Given text

Streets of Blood

Cost: £1.96 (Play.com)

Tag-line: Confront violence with violence

Sample dialogue: “The Big Easy ain’t so easy any more…”

OK, so… New Orleans. Long known as a city of great music, great food and a lot of sleaze, it has come to be dominated (or haunted) both in reality and in pop culture by the shadow of Hurricane Katrina. Any movie or TV show set in New Orleans today will inevitably define itself as being set in New Orleans “post-Katrina”. Some projects have tried to make the setting and the aftermath of the event the whole point of their existence. Most high-profile is probably Treme, the HBO show from The Wire creators which I think is generally well-regarded, though I personally couldn’t get on board with it. Then there was the cop show K-Ville, a failure which was cancelled pretty quickly. Much lesser known is the 2009 action drama Streets of Blood, which again aimed to address the social chaos and lawlessness that ran rife in post-Katrina New Orleans, but planned to get the job done in just 91 minutes.

Good frickin' luck...

I’m not going to keep you in suspense here. It fails. It fails as an action movie. It fails as a drama. It fails as an action-drama, but it most definitely fails as a social commentary piece, if that’s even what it originally set out to be. The opening credits – played out between helicopter shots of the flooded streets and news footage of the chaos, scored to clips of speeches from George Bush – certainly make it seem like the intention.

Stick with it to the end, though, and you’ll realise this is just another low rent dirty cop double-cross flick, only more miserable, cos everyone’s all disgusted all the time by what they and their city have become.

Data extract
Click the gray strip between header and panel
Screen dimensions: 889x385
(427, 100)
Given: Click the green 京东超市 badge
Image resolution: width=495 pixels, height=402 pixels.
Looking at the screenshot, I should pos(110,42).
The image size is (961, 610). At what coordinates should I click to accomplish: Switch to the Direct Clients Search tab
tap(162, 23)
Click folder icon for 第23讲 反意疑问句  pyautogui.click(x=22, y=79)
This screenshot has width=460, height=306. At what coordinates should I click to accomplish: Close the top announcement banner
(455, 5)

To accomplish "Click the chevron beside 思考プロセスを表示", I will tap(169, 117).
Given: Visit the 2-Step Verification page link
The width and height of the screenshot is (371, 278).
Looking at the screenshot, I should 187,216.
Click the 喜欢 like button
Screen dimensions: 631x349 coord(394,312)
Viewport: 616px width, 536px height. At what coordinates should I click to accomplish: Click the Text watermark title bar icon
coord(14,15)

==

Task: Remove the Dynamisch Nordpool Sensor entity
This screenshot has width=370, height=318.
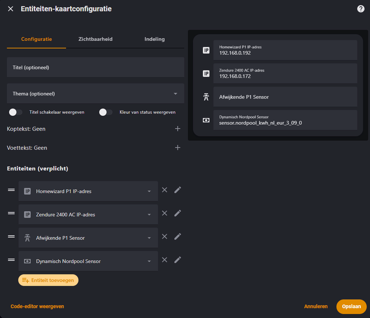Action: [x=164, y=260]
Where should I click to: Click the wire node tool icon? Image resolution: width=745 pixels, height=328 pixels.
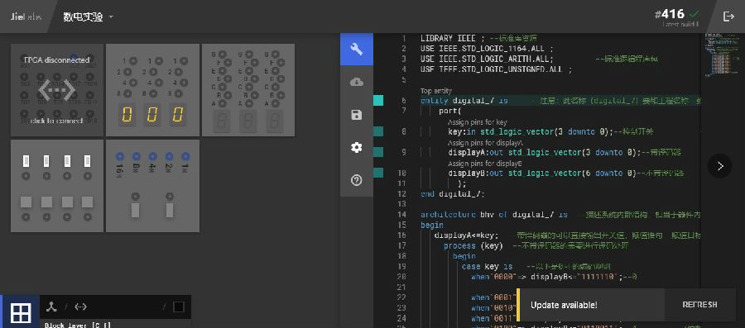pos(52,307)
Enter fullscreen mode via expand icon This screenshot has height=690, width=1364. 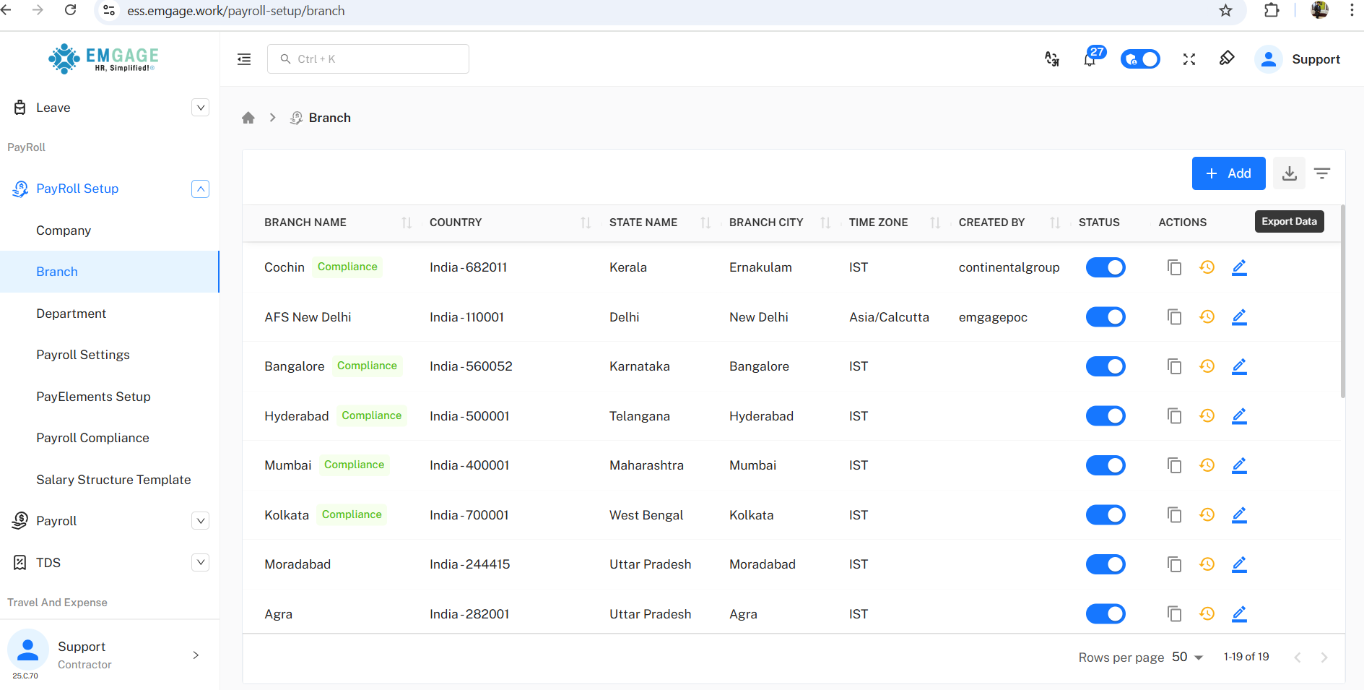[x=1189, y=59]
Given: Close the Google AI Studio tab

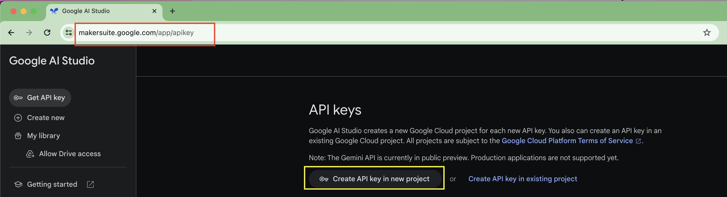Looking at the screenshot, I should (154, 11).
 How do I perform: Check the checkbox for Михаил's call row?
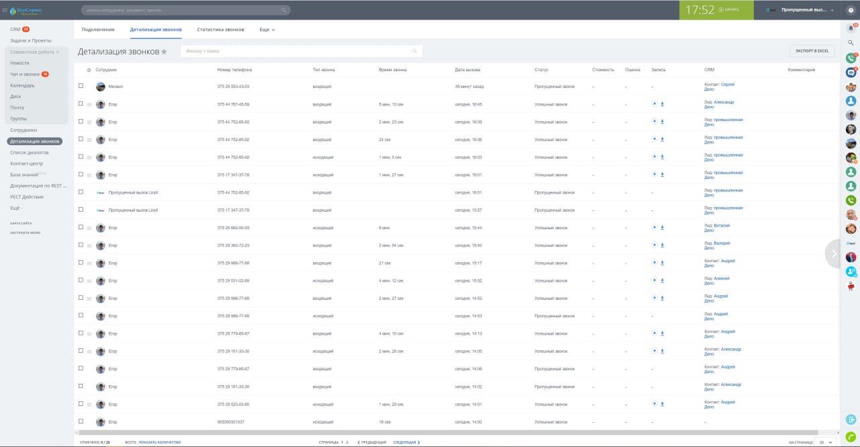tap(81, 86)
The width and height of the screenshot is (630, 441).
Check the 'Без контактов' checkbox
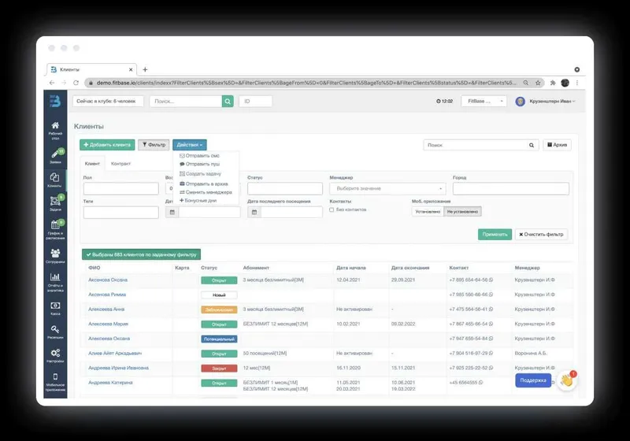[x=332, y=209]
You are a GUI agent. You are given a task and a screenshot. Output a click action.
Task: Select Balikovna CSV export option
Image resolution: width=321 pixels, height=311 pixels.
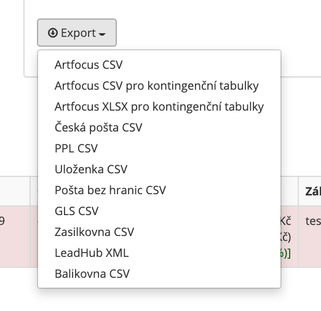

Tasks to perform
a) List every TV show or movie that the Streets of Blood review names as being set in post-Katrina New Orleans.
b) Carry on the review of the film Streets of Blood after its final sentence.
The data plays no part in what comes next.

Results in order
a) Treme, K-Ville, Streets of Blood

b)
Our protagonist here is narcotics detective Val Kilmer, first seen wading through waist-deep waters in the immediate aftermath of the hurricane to reach the bloated body of his murdered partner. The back of the DVD case will tell you he “suspects foul play and launches a full investigation”, but he doesn’t. Apparently they can say whatever they like on the back of DVD covers. Kilmer immediately forgets all about his dead partner and recruits himself a new one in the form of crap rapper-turned-crap-actor Curtis ’50 Cent’ Jackson.

We never get to see him alive, but I like to imagine that in flashbacks he'd have been played by Tim Allen. That could've been fun.

Together the pair set about taking down the gangs of looters, drug addicts and violent psychopaths roaming the flooded streets and abandoned buildings. Except they don’t. We almost immediately cut to SIX MONTHS LATER (boo!) by which time the flood waters have receded and the only clue to anyone watching that we’re even in New Orleans are the God-awful southern accents attempted by non-southerners like Kilmer and Sharon Stone.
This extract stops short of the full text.